Dr. Nedim BİRİNCİ
Tarih: 25 Ağustos 2021

Bulgaristan’da iyi kötü yürümeye çalışan parlamenter demokrasiyi kısır hale getiren ne oldu?

Ortak cevabın Boyko Borisov olacağından kuşkum yok.

Meclisi hiçe saydı. Gidip hesap vermedi. Bakanlar kurulunu da hiçe saydı. İşleri “Jeep” camından idare etti. Ne gibi sıkıntısı vardı da, Bakanlar Kuruluna uğramaz olmuştu. Yapması gereken ne gibi çok açıl işler vardı da, yatağını tekmelemiş ve kanepelerde yatıyor ve eş dosta yem oluyordu.

Bu soruların hepsinin cevabı er ya da geç ortaya çıkacaktır. Halk Borisov’un ipin ucunu neden kaçırdığını mutlaka öğrenecektir.

Yukarıdaki soruyu Slavi Trivonov’a da sormak gerekir, çünkü o da anlaşılan ipin ucunu kaçırdı ve devrilip yokuş aşağı tekerlenmeye başladı.

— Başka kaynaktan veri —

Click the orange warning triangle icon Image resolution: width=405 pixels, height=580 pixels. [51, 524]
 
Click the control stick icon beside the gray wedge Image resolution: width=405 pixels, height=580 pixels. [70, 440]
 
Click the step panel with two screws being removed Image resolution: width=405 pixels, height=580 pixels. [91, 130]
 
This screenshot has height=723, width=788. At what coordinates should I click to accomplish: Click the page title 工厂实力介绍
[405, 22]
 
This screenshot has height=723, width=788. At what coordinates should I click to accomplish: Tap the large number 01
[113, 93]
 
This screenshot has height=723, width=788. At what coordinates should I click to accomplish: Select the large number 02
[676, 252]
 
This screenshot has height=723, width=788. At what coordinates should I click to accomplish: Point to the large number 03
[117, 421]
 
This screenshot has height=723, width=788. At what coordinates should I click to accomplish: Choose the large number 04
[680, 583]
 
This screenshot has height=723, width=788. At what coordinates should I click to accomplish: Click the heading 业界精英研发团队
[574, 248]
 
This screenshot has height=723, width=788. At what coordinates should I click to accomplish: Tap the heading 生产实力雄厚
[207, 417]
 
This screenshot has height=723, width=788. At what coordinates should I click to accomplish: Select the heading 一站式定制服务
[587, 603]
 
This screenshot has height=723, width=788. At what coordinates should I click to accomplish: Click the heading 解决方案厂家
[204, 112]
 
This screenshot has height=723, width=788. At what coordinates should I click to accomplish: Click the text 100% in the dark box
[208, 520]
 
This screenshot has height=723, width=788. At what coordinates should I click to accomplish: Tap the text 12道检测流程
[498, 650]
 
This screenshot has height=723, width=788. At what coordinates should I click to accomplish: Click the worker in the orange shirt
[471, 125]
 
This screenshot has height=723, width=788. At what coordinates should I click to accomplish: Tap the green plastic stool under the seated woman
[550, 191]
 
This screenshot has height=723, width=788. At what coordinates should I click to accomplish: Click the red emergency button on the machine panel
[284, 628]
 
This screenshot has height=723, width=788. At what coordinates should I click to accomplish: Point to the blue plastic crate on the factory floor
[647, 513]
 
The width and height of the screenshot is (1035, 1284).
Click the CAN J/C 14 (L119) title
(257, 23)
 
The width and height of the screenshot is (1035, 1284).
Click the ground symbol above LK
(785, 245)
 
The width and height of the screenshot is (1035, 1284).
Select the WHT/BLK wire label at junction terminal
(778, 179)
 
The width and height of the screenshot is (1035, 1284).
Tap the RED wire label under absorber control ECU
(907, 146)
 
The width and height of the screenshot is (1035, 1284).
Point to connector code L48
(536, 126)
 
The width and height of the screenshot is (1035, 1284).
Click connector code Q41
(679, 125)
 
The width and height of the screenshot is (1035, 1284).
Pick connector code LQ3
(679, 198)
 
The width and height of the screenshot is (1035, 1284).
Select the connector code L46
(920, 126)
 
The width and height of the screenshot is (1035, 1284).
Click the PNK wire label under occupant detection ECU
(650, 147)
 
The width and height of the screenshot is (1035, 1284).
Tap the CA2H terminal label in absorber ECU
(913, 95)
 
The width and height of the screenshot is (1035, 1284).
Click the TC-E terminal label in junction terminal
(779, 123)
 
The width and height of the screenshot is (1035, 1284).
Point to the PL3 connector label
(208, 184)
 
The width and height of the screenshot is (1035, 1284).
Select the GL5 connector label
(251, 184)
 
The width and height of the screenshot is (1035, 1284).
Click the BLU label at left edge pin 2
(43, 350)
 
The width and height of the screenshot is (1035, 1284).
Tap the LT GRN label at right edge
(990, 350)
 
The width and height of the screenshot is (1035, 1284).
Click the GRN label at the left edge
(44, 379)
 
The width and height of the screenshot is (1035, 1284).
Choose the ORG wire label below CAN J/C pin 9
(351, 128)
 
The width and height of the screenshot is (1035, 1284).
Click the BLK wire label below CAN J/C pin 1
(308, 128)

Bu gibi soruları kime sonsan, şimdi artık  şovumun Slavi Trifonov’a ve henüz 2 yaşını doldurmamış, tay durmaya çalışan partisine işaret ediyorlar. Çocuk parti yürümeyi çabuk öğrendi amma durmayı pek bilemiyor ve yakında yere düşer çarpılabilir.

Şimdiye kadar topluma TV üzerinden, eğlence programları sunulan akşam yayınlarında süregelen parlamenter düzen eleştirilerine millet sanki bıktı:

120 milletvekilli, yeni bir meclis ve belki de gerek duyulursa yasal üstünlüğün uygulanıp uygulanmadığını izleyecek” 20-30 kişilik bir senato düşüncesi aşılayan Trifonov oldu. Başsavcılığın yargıdan ayrılması, savcıların ve polis amirlerinin halk tarafından seçilmesi de, al da başına sür fikirler ama hiç biri tutmadı. Bizde lanet var ve halk lehinde olan kök salamıyor, tutsa da yemiş vermiyor.

Bu durumda, halka hayal aşılamak ve sonra her şeyi kısır bırakmak suçsa, Bulgaristan’da anormal durumu yaratanlardan odur diyebiliriz. Anormal durum dediğimde, sözüm öncelikle beş denemede bir hükümet kuramayan kısır parlamentodadır.
Halkın hevesi kırıldı. O öyleymiş bu böyleymiş, iyi de kişisel işlerin politikayla ne işi olur. Politika ancak tüm halkın ve devletin menfaatlerini kapsayandır. Bu bilinç yerleşmeden zaten hükümet kurulamaz ki…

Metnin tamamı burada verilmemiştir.